The effective dose by inhalation or ingestion is going to depend on what somene inhales or ingests. Someone in an area of relatively high radon concentration will get a correspondingly relatively high effective dose due to inhalation. Someone in an area where drinking water contains relatively high concentrations of radium will correspondingly high effective dose due to ingestion. The total annual effective dose and the relative proportions due to inhalation, ingestion and external radiation will therefore be variable with location and the particular local sources of radiation exposure.
In regards to children and infants there are two factors to consider.

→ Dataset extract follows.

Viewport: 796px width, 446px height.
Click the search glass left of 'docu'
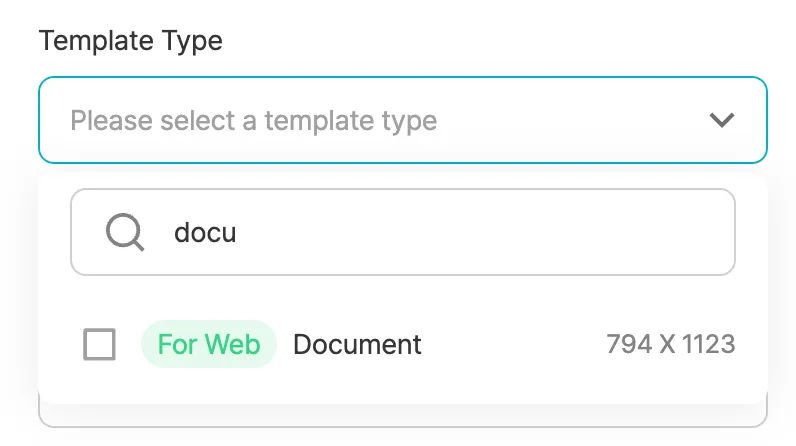tap(125, 233)
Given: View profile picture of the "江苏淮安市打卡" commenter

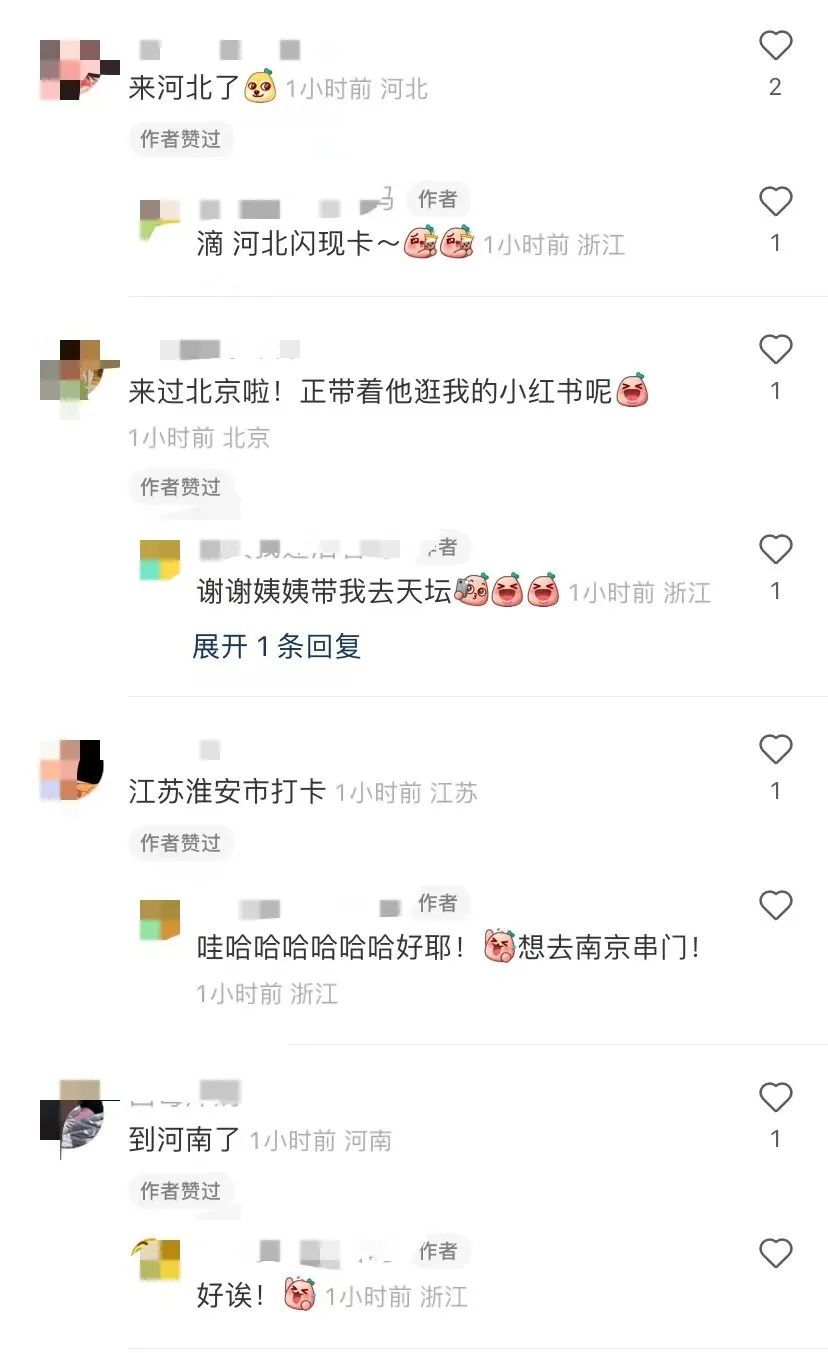Looking at the screenshot, I should pos(72,770).
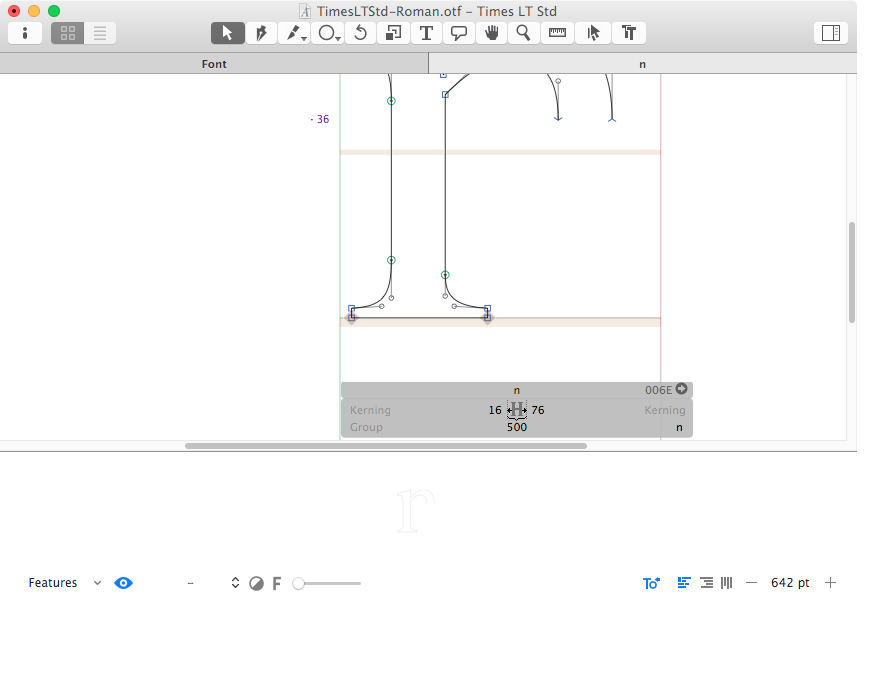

First, the majority of dose from ingestion or inhalation is due to alpha and beta radiation, relatively none-penetrating and therefore giving a higher dose to the surface of organs than to deeper parts of the organ. In infants and children the organs are smaller, hence have a larger surface area per unit mass and will hence absorb a greater amount of energy per unit mass of the organ. More energy per unit mass = larger dose. The second factor is that organs in infants and children are still growing and developing. Cell damage in developing organs is more likely to lead to cancers. The effective dose rate combines the energy deposition rate (Gy) with a weighting factor relating to likely health effects of exposure to specific organs. Children and infants will receive a larger dose rate (µGy/h) and that will have more potential effect on health - hence a larger effective dose rate (µSv/h).
Effective dose by inhalation or ingestion depends upon the radionuclide and its chemical form. An insoluble radionuclide may have a larger dose by inhalation because it will remain in the system longer than an ingested dose that passes through. A soluble radionuclide may be distributed through the body differently by ingestion than by inhalation.
The question did not include radionuclide or chemical form so no answer is possible to the question without more specific information.
The case for infants is the same, not enough information on radionuclide and chemical form.
The answer concerning surface area of organs is correct only if the radionuclide is restricted to the organ surface. Some radionuclides are distributed evenly through an organ, but others go to specific volumes of the organ. Most dose models assume even distribution through the organ. This question can only be answered for a specific organ, the radionuclide, and the chemical form of the radionuclide.
The answer concerning dose rate to children and infants needs expansion.
Dose to organs (Gy) is the average energy deposited in the organ divided by the organ mass. Dose rate (Gy/h) depends on the total radionuclide deposited in the organ for beta and alpha radiations. If the radionuclide per unit mass is the same in an adult and an infant the dose rate is the same. The total dose to the adult will be larger than the total dose to an infant, but the average dose per unit mass will be the same. So, the average dose to the organ will be the same for infant and adult. Average dose and dose rate to the infant and adult organs are the same. There is a case where this might not be true. The model for the infant organ may be different from that of the adult. The average dose and dose rate will be different over time. The total dose to the organ is the integral of the average dose rate per unit mass over time. This is not total energy deposited in the organ, but mean energy deposited per unit mass.
Energy deposited (Gy) in the organ is not the same as risk to the organ or the effective dose (Sv). The units are the same (J/kg) but Sv is based on a model interpretation of risk. The same average dose to an infant organ might be modeled as a larger risk than the same average dose to an adult organ.
The effective dose to an infant organ may be different from the effective dose to an adult organ because the energy deposition models to the organ are different, the risk model to the organ are different, or both.
The ratio of radiation dose from inhalation and ingestion depends on countries. For example, according to the data in 2005-2008, the approximate ratio was 4 on the world average, 5 in US and UK, and 3 in Japan (Figure XXXVi on page 404 of Volume I, Annex B of the UNSCEAR Report 2008 available at http://www.unscear.org/docs/publications/2008/UNSCEAR_2008_Annex-B-CORR.pdf ). The inhalation dose comes mainly from radon-222 and -220 in air, and depends on the types of materials of houses/buildings, time spent inside houses/buildings, etc. The ingestion dose comes mainly from potassium-40 in food, and for instance, depends on the types and quantity of food.